Below are records with pictures. Reproduce exactly the lines from the line with "Instruction: Click the" to the line with "Task: Open the emoji icons tool", inclusive, and leave each picture out.

***** The data

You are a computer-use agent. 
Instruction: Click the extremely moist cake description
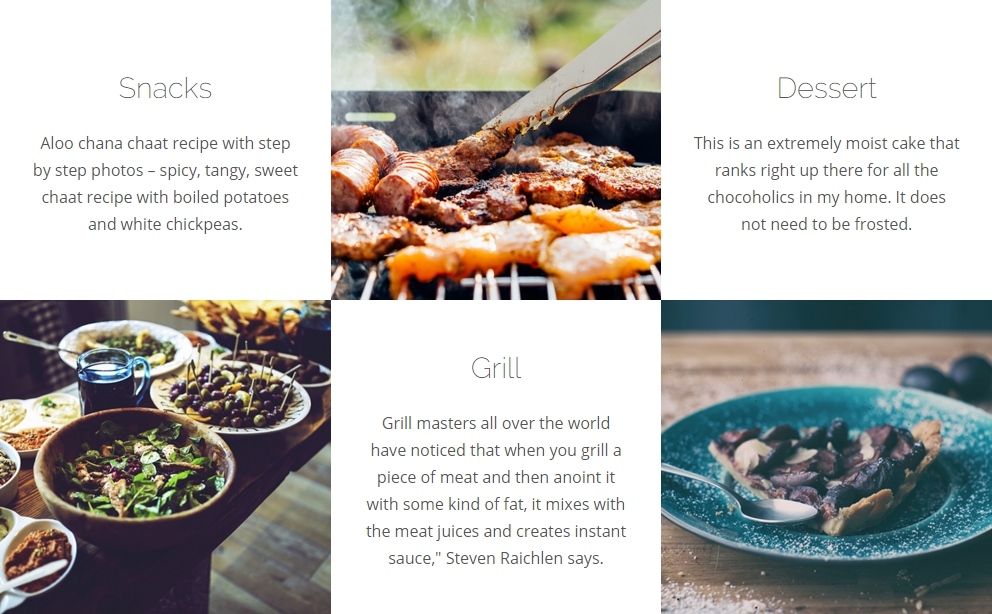[x=826, y=183]
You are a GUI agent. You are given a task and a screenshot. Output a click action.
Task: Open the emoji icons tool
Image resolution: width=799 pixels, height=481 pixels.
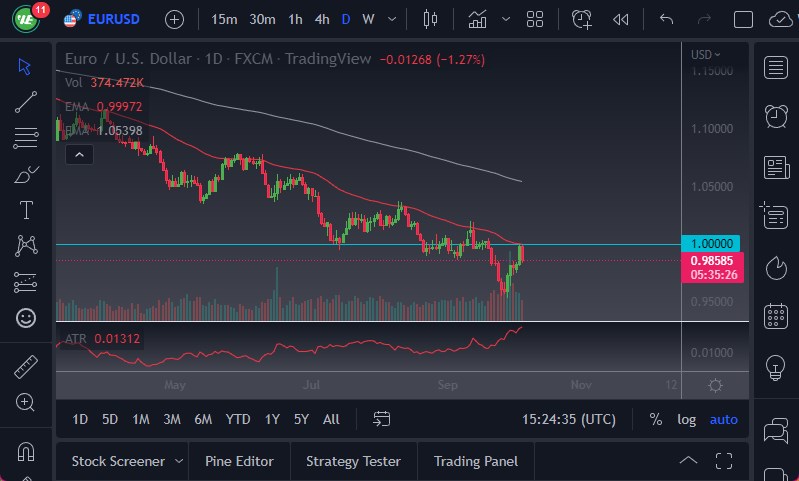point(26,318)
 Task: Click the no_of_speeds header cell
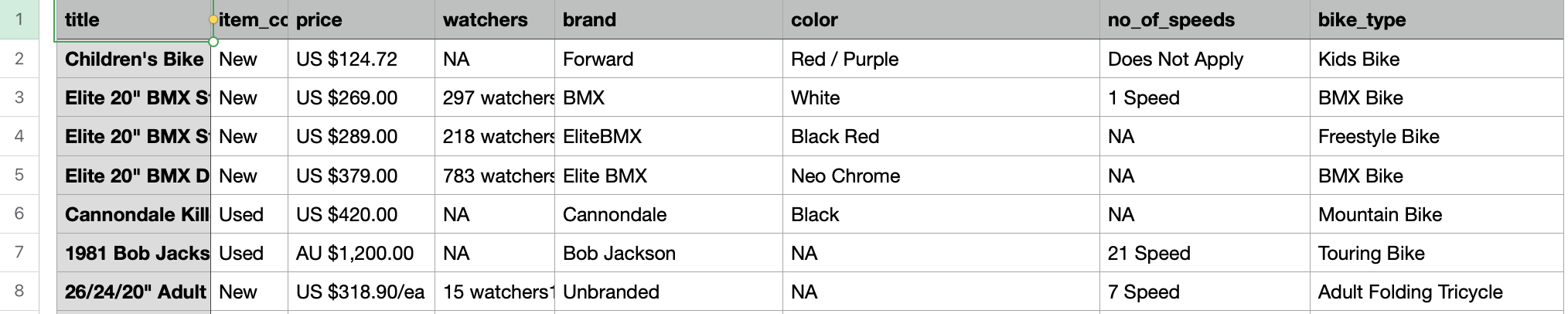(1204, 20)
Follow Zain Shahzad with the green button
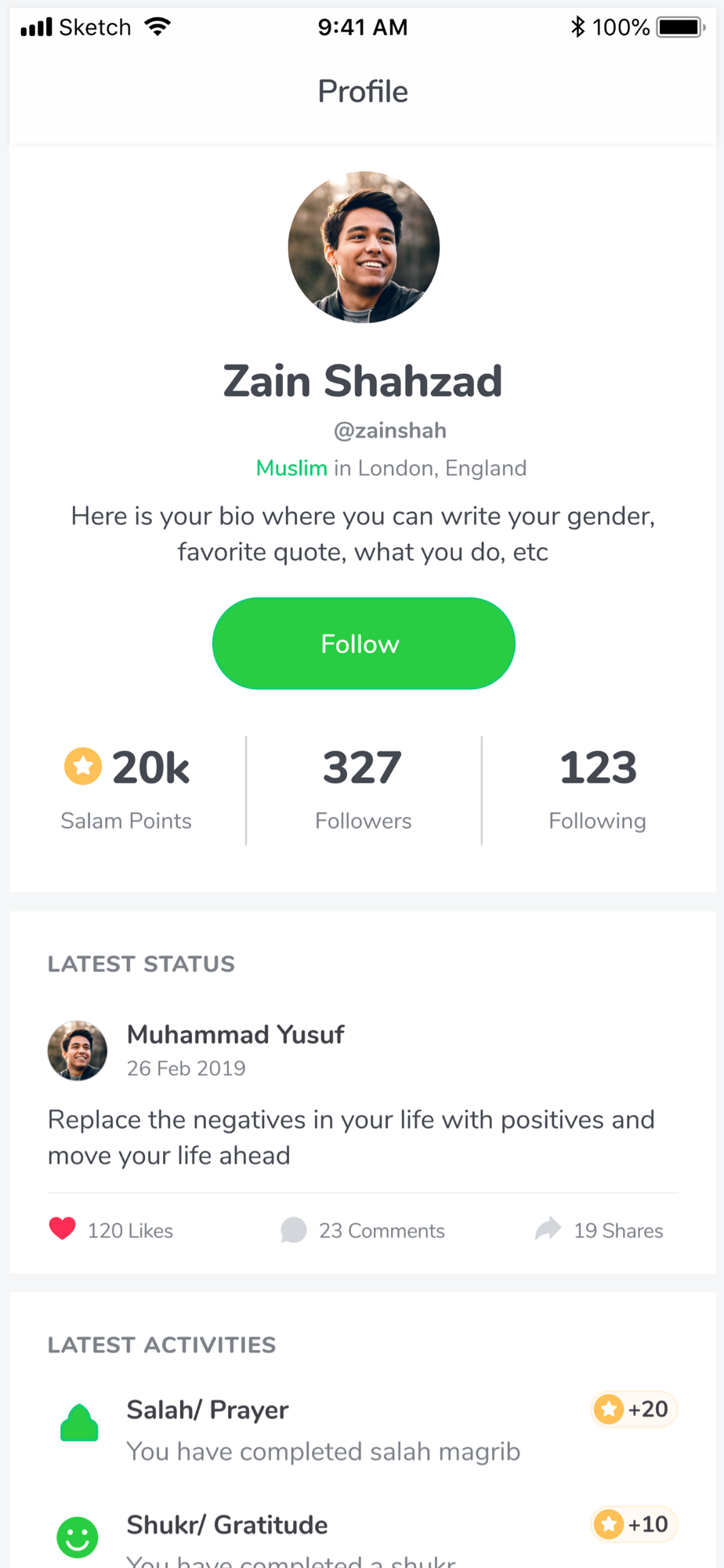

**********

**Exercise result:**
Instruction: Click the extremely moist cake description
[x=826, y=183]
You are a GUI agent. You are given a task and a screenshot. Output a click action.
Task: Open the emoji icons tool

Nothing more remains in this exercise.